Element and text position data
####################

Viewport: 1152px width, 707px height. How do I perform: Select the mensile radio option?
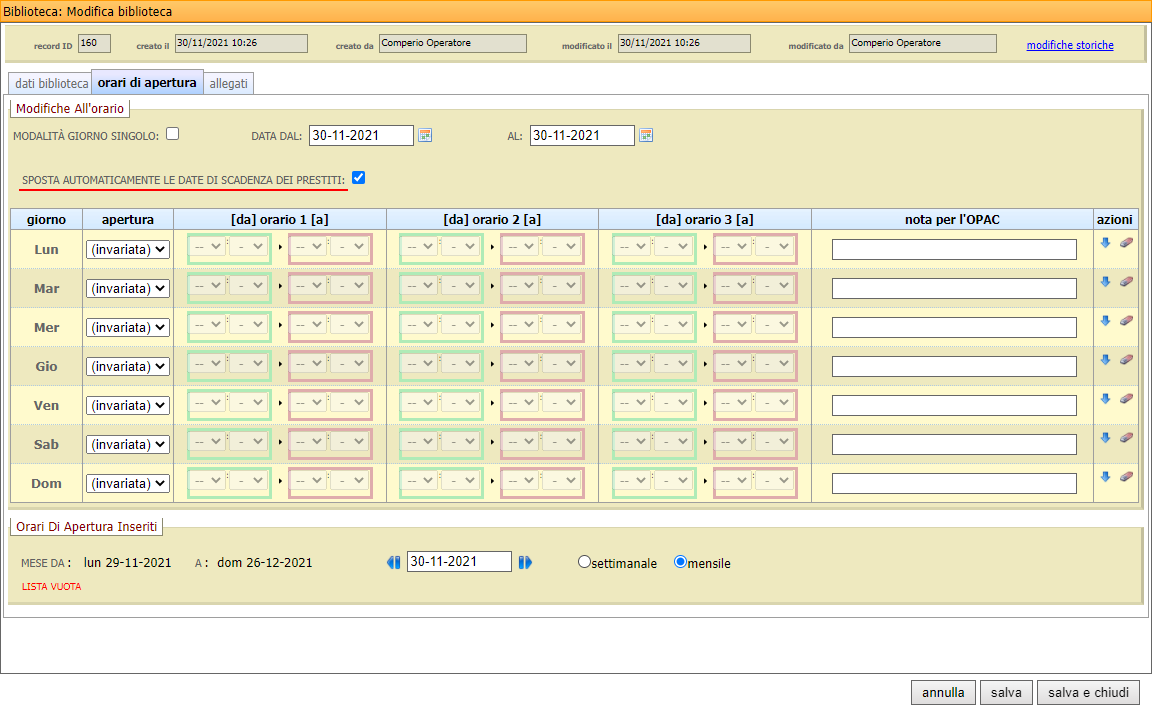(x=681, y=562)
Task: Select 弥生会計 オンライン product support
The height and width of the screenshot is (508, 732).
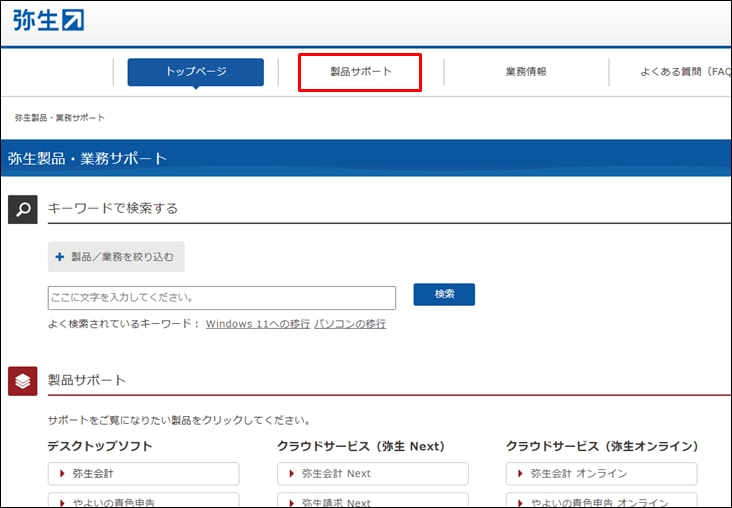Action: pyautogui.click(x=602, y=473)
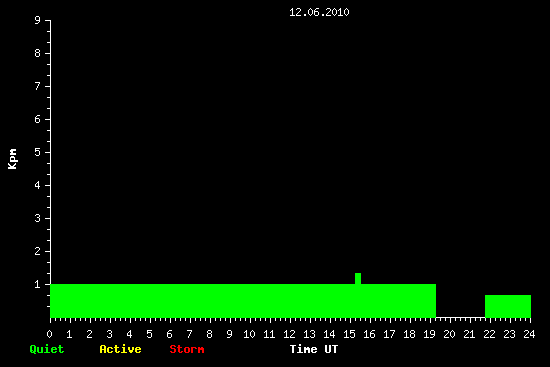Screen dimensions: 550x367
Task: Click the x-axis tick label 22
Action: 489,334
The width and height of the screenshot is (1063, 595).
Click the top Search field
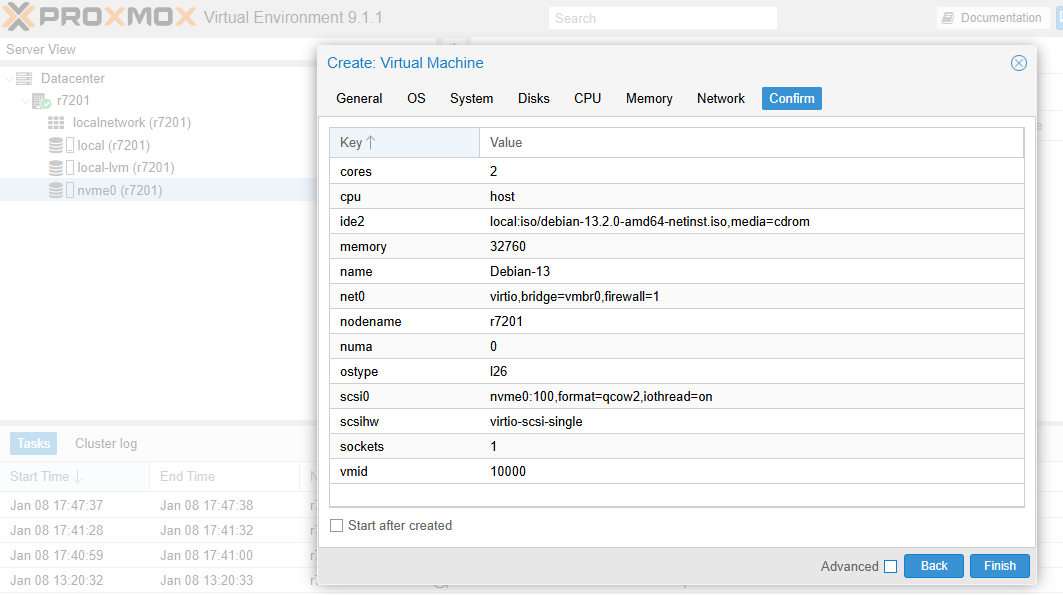coord(662,18)
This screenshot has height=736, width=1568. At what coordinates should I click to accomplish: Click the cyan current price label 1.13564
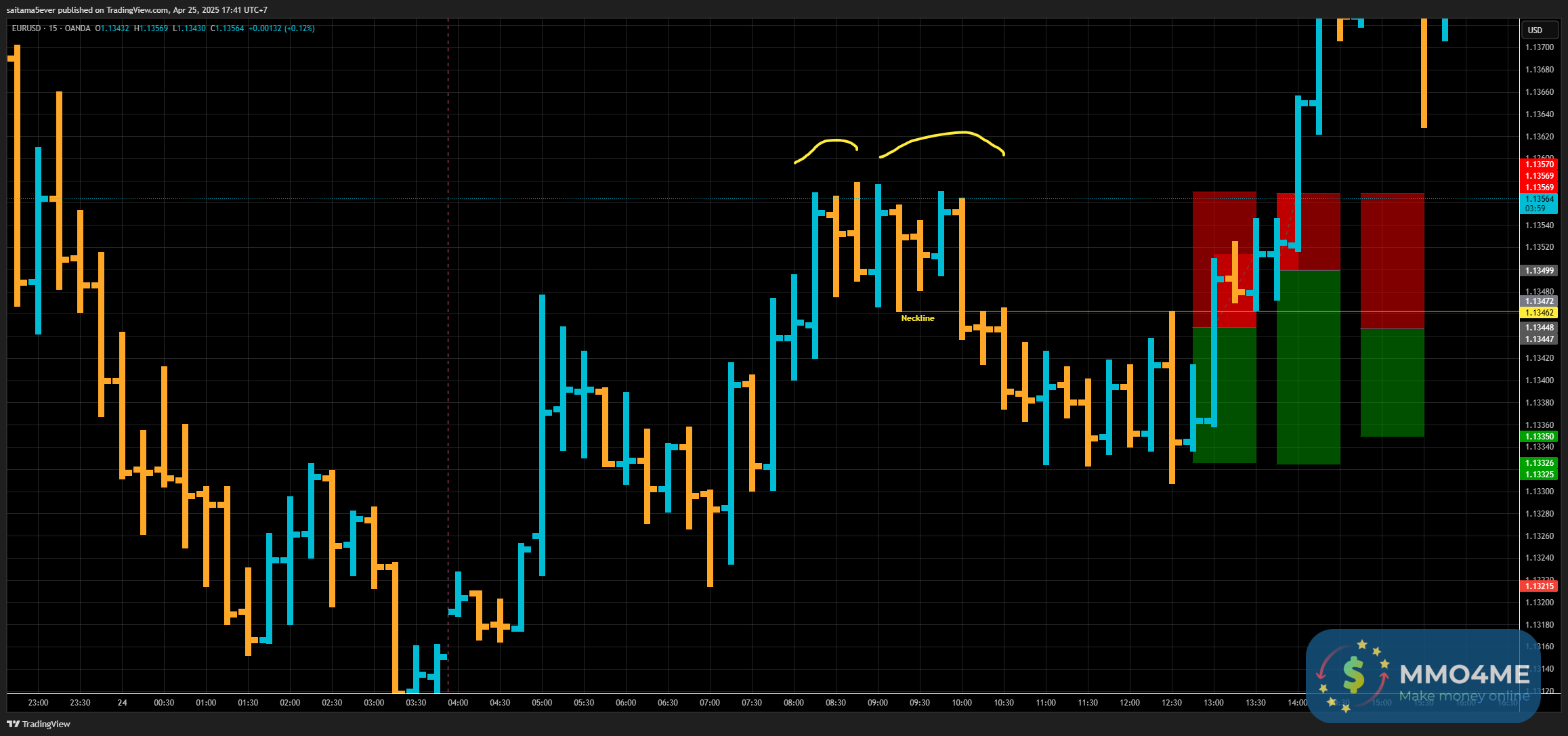click(1539, 199)
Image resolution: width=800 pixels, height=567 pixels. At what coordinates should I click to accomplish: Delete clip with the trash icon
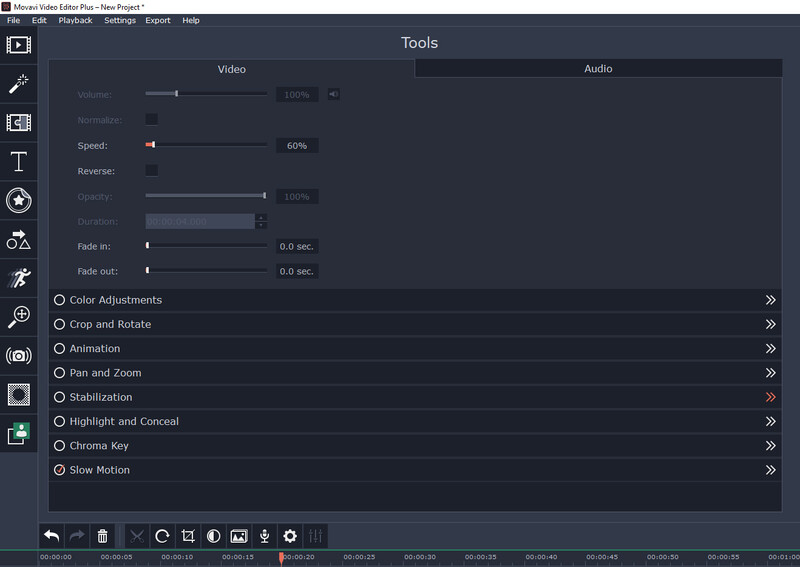click(x=103, y=536)
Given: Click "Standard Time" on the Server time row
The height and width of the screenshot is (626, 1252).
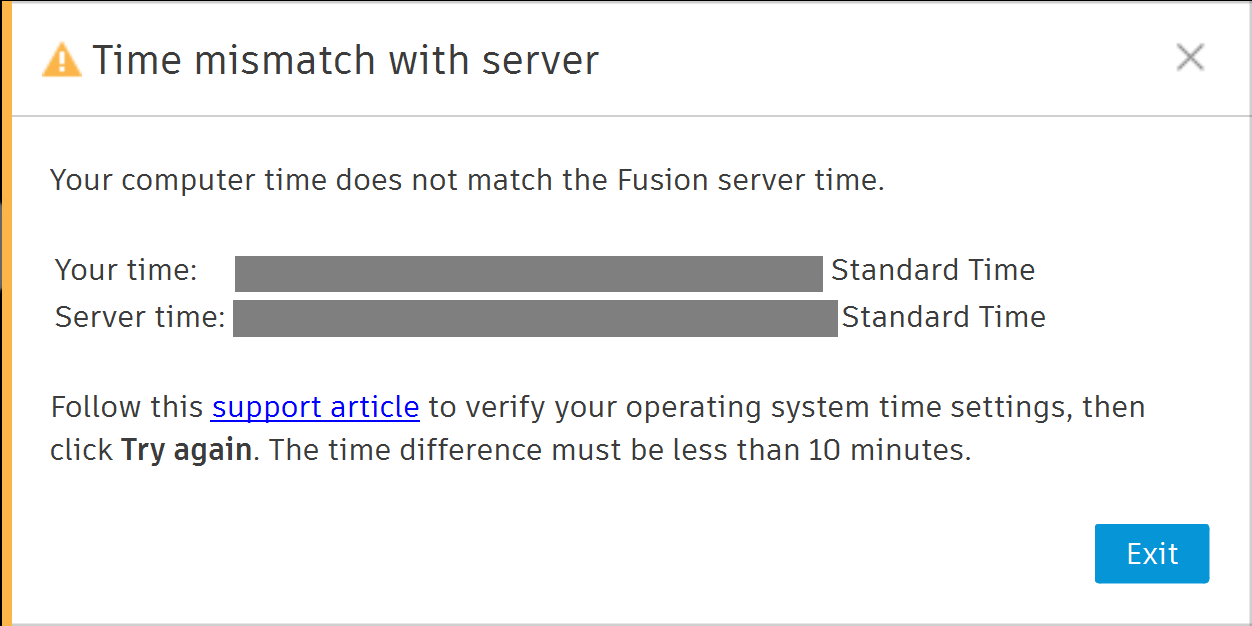Looking at the screenshot, I should click(x=943, y=317).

####################

Given request
Copy out every one of the entries above word for word, leaving out the pictures.

Response to this exercise
Viewport: 1152px width, 707px height. How do I perform: Select the mensile radio option?
(x=681, y=562)
Task: Select 弥生会計 オンライン product support
The height and width of the screenshot is (508, 732).
Action: pyautogui.click(x=602, y=473)
Screen dimensions: 550x367
Task: Click the x-axis tick label 22
Action: 489,334
The width and height of the screenshot is (1063, 595).
Click the top Search field
coord(662,18)
This screenshot has height=736, width=1568. At what coordinates should I click to accomplish: Click the cyan current price label 1.13564
click(1539, 199)
Image resolution: width=800 pixels, height=567 pixels. At what coordinates should I click to accomplish: Delete clip with the trash icon
click(x=103, y=536)
Given: Click "Standard Time" on the Server time row
The height and width of the screenshot is (626, 1252).
Looking at the screenshot, I should click(x=943, y=317).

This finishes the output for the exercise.